Co do Rubi, to po ostatnim odc myślę, ze tylko udaje dobrą, a tak naprawdę chce sprowadzić Lucyfera. Do takiego wniosku doszłam po scenie, w której dała Samowi napić sie swojej krwi...Nie wiem czy zauważyliście, ale kiedy Sam 'pił', na twarzy Rubi pojawił się taki dziwny uśmiech...Jakby chciała powiedzieć "Wszystko idzie zgodnie z planem. Niedługo Sam będzie Nasz". Takie przynajmniej odniosłam wrażenie...
No cóż, pozostaje czekać na kolejny odc i oczywiście na finał:))Juz się nie moge doczekac. Szkoda tylko, ze potem znow czekają nas 4 miesiące przerwy...

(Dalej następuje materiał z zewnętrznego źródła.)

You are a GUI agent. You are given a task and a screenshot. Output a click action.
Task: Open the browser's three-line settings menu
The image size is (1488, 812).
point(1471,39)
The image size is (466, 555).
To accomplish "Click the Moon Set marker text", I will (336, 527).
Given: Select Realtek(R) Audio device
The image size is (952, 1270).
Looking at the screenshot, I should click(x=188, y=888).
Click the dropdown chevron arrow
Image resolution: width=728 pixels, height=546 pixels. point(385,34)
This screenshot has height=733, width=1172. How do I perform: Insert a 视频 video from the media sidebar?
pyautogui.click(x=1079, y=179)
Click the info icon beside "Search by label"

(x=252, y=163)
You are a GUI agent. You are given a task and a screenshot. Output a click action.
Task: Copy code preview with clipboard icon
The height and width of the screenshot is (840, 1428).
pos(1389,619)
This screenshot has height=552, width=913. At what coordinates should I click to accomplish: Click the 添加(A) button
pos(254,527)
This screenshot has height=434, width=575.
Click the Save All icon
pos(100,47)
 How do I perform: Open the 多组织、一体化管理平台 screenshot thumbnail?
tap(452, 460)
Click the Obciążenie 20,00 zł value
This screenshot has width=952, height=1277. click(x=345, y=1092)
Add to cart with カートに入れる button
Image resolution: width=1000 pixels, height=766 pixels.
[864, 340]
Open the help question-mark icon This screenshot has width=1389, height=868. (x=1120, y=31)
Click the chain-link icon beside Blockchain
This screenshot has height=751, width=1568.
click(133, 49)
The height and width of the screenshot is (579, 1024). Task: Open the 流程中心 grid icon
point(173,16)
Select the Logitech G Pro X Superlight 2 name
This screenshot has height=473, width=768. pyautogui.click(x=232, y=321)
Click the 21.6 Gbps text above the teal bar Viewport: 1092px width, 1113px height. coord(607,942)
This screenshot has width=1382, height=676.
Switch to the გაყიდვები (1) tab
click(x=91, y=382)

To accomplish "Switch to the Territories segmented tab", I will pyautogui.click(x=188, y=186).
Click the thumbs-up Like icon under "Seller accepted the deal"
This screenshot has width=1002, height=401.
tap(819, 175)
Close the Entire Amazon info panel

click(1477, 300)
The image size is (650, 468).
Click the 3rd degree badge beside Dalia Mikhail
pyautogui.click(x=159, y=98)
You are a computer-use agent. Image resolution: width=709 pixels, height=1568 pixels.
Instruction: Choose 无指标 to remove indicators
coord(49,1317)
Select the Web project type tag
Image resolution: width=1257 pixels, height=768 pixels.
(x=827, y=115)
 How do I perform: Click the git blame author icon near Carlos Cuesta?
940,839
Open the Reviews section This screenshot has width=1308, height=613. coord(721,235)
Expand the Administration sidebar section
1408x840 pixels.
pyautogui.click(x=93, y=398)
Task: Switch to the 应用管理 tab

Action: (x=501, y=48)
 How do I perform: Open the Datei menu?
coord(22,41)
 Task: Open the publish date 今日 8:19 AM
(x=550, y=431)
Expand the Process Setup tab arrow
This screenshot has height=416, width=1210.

To zrobisz wielki błąd - nie czyta się komentarzy z 4 sezonu jak się ogląda 2... to prison break nie jest wart oglądania dalszych odcinków czy nawet sezonów,ale nie supernatural. Serial robi się co raz ciekawszy, jest więcej smiesznym momentów które jednak nie kolidują z mroczną stroną serialu. Poza tym staje się zaskakujacy ,ponieważ fabuła jest bardziej rozbudowana, Sam i Dean nie tylko tropią pojedyncze demony ale walczą z nimi,pojawiają się anioły. Serial jak dla mnie nie tylko trzyma poziom,ale nawet go podnosi. Jeżeli do tej pory serial ci się podoba to oglądaj dalej, bo warto
Hm... Sam nie mooże zabic Castiela . Bo aniola moze zabic tylko drugi aniol .
Wcale nie taka głupia...W 4 sezonie Lilith jeszcze nie widzieliśmy, prawda? Więc może...Może prawdziwa Rubi, ta dobra Rubi z 3 sezonu, zginęła tamtej nocy, razem z Deanem? Może od początku 4 sezonu oglądamy Lilith podszywającą się pod Rubi, tak by mogła przeciągnąć Sama na złą stronę?W koncu raz ją już udawała i nikt się nie zorientował. Tym razem może być podobnie.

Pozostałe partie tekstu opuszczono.